Whole Foods tops Greenpeace sustainable seafood report

From releasing its first ever Canned Tuna Shopping Guide earlier this year to publicizing a list of the world's most over-fished species, Greenpeace has long been tracking both retailers and the fishing industry to determine progress toward sustainable seafood.

Today, the non-profit is releasing its 9th "Carting Away the Oceans" report on US grocery chains' seafood policies. The report ranks retailers on four key criteria: policy (the system the company has in place to govern purchasing decisions), initiatives (participation in coalitions and partnerships that promote seafood sustainability), labeling and transparency (how well a company communicates about sustainable seafood with stakeholders) and red list inventory (the amount of clearly unsustainable seafood species that a company sells).

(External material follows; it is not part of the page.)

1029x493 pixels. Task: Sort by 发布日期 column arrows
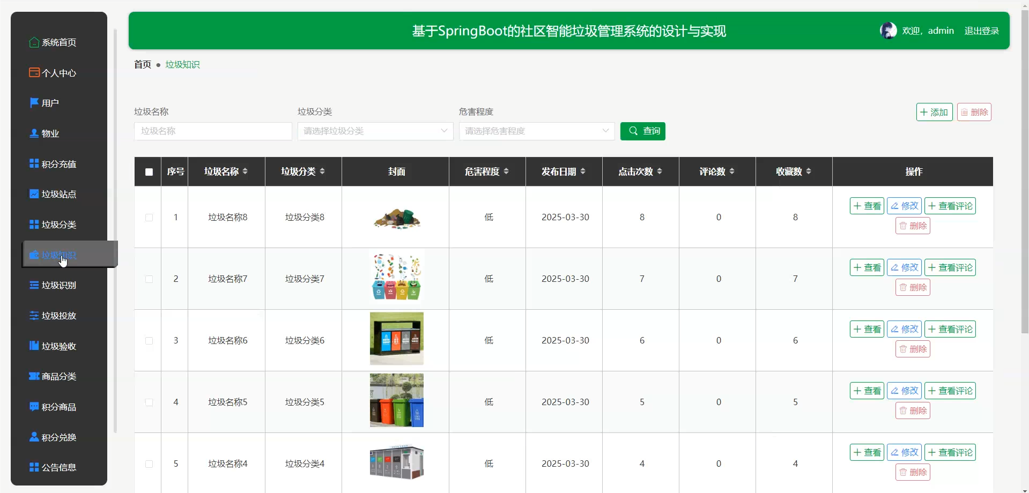pyautogui.click(x=583, y=171)
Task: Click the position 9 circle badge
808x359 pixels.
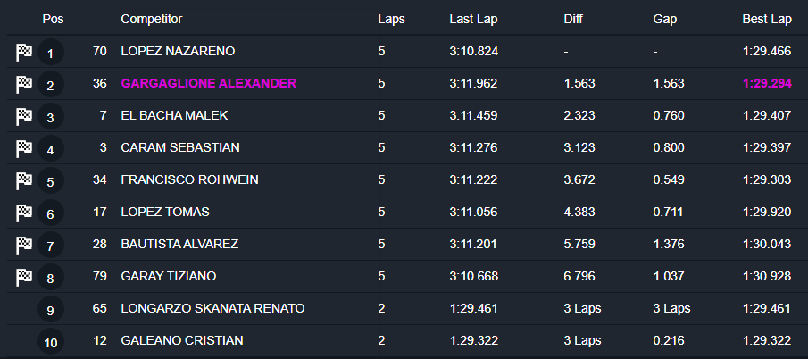Action: (51, 310)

Among the key takeaways from this years' report:

Whole Foods ranked first place for the third year in a row, achieving its highest ever score. Besides its commitment to selling sustainable seafood across all departments, the company also scored highly for its advocacy efforts—calling on the US government to enforce laws against illegal, unreported and unregulated fishing, as well as urging protection of the Bering Sea Canyons. But nobody is perfect— Greenpeace is still concerned about Whole Foods' sales of Chilean Sea Bass, which Greenpeace includes on its list of threatened species.

Wegmans continued rising up the rankings, closing in on Whole Foods—although it is the only top five retailer that does not yet have sustainable private level canned tuna.

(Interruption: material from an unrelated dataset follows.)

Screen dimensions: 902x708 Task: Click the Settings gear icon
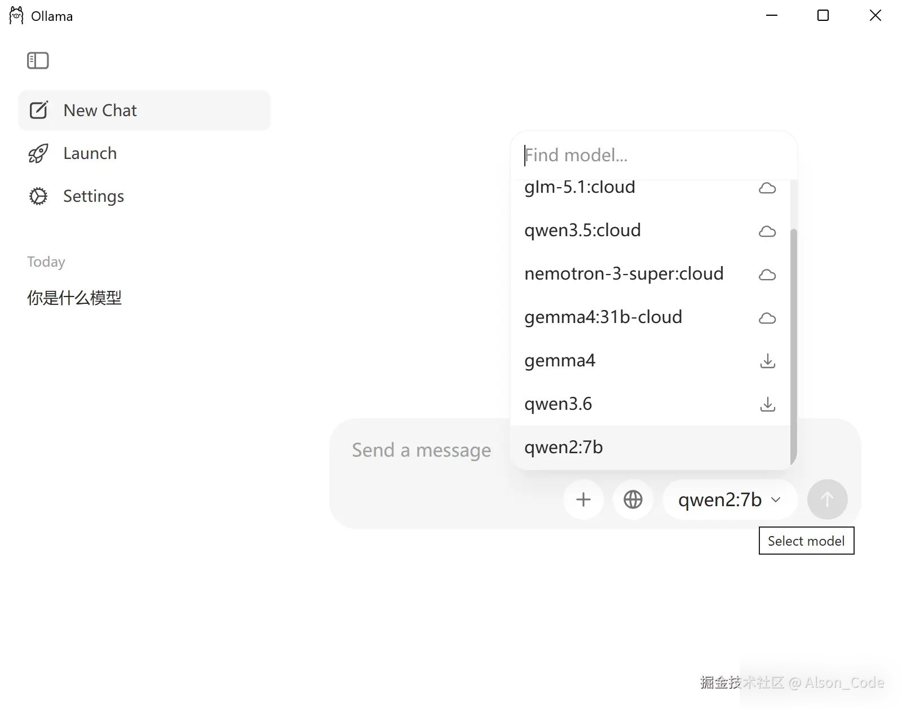pyautogui.click(x=38, y=196)
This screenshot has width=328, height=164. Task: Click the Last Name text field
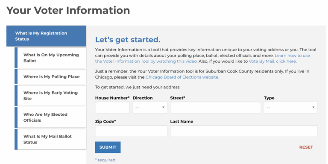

Trader Joe's' score dropped significantly, becoming the first ever retailer to drop out of the Good category. Their ranking dropped from 4th to 7th place, in part because of a failure to deliver on promises it made regarding public communication on sustainable seafood, as well as a lack of transparency about its sustainable seafood policies. The company still leads the sector, however, in terms of selling the fewest species from Greenpeace's Red List.

80% of retailers received a passing score, with only five companies—Southeastern Grocers, Roundy's, Publix, A&P and Save Mart—receiving a "failing" grade from Greenpeace.

Of course, as the one-time kerfuffle between Greenpeace and Apple over clean energy (now more than resolved!) showed, rankings and ranking criteria on any environmental issue from campaign groups like Greenpeace can be contentious.

Still, it's good to see more retailers engaging deeply on the issue of what sustainable seafood might look like, and how to achieve it. And it's also good to see Greenpeace focusing heavily on human rights abuses and slavery within the fishing industry.